1

1

niedziela, 19 lutego 2012

Teskno mi jeszcze i do rzeczy innej...

Pamietacie poczciwego Norwida? Cypriana Kamila zreszta?

On o tesknocie pisal gornolotnie...O chlebie, gniezdzie. Tesknota targa emigrantami (tutaj tez).

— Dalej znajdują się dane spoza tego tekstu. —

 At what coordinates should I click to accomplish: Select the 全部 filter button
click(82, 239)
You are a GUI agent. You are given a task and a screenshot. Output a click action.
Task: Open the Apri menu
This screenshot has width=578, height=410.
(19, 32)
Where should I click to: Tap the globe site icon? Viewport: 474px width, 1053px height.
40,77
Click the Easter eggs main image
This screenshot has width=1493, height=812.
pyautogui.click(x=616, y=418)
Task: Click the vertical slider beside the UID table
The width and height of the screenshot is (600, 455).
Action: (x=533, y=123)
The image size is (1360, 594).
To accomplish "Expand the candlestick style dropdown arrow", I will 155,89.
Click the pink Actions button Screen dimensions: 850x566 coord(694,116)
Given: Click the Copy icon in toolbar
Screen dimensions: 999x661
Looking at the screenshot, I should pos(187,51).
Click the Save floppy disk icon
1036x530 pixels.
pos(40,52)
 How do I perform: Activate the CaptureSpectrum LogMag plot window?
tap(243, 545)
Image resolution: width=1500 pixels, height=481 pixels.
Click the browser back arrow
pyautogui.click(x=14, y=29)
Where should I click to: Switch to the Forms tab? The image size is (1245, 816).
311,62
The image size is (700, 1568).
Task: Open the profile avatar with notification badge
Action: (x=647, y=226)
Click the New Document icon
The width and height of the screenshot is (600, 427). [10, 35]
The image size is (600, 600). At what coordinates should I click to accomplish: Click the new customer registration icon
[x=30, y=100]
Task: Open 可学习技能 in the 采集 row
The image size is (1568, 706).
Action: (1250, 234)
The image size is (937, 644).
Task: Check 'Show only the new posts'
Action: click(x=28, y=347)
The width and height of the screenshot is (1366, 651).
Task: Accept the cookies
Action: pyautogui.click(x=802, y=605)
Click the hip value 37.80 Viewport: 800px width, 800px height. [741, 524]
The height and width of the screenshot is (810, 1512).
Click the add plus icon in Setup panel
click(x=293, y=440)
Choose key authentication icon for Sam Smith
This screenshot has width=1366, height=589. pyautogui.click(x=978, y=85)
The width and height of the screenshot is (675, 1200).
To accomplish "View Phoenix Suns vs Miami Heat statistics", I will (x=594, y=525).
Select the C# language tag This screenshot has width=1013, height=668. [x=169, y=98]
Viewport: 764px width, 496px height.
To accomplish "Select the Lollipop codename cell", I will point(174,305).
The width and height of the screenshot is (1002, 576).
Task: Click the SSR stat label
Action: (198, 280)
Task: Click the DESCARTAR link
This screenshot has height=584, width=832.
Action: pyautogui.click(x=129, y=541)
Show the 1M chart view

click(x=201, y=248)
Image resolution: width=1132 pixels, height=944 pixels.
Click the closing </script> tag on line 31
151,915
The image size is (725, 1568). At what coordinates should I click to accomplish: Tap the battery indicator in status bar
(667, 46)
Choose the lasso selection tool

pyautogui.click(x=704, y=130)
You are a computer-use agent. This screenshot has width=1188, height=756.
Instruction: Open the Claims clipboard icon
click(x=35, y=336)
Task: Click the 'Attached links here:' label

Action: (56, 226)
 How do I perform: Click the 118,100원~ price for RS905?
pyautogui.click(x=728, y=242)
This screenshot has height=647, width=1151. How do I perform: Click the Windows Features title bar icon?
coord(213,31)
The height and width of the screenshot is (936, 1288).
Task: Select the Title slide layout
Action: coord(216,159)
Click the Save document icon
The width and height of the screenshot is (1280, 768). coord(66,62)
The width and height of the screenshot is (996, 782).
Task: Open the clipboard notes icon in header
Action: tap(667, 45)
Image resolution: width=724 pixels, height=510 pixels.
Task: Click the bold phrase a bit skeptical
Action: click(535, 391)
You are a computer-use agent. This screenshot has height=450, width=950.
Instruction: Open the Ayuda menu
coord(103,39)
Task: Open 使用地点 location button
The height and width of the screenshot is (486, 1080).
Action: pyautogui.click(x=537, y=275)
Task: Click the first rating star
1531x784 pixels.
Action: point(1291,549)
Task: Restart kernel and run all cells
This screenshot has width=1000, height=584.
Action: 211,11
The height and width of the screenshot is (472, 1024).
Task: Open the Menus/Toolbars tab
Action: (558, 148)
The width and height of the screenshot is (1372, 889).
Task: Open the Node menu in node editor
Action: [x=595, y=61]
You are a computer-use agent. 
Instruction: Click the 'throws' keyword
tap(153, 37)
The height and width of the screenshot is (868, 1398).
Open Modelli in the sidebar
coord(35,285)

"Do kraju tego, gdzie kruszynę chleba
Podnoszą z ziemi przez uszanowanie
Dla darów Nieba....Tęskno mi, Panie...

Do kraju tego, gdzie winą jest dużą
Popsować gniazdo na gruszy bocianie,
Bo wszystkim służą...Tęskno mi, Panie...

Do kraju tego, gdzie pierwsze ukłony
Są, jak odwieczne Chrystusa wyznanie,
"Bądź pochwalony!"Tęskno mi, Panie...

Tęskno mi jeszcze i do rzeczy innej,
Której już nie wiem, gdzie leży mieszkanie,
Równie niewinnej...Tęskno mi, Panie...

Do bez-tęsknoty i do bez-myślenia,
Do tych, co mają tak za tak - nie za nie,
Bez światło-cienia...Tęskno mi, Panie...

Tęskno mi owdzie, gdzie któż o mnie stoi?
I tak być musi, choć się tak nie stanie
Przyjaźni mojej...Tęskno mi, Panie..."
C.K. Norwid



 Chyba sie teraz Cyprian w grobie przewraca, ze ja tu do szynki.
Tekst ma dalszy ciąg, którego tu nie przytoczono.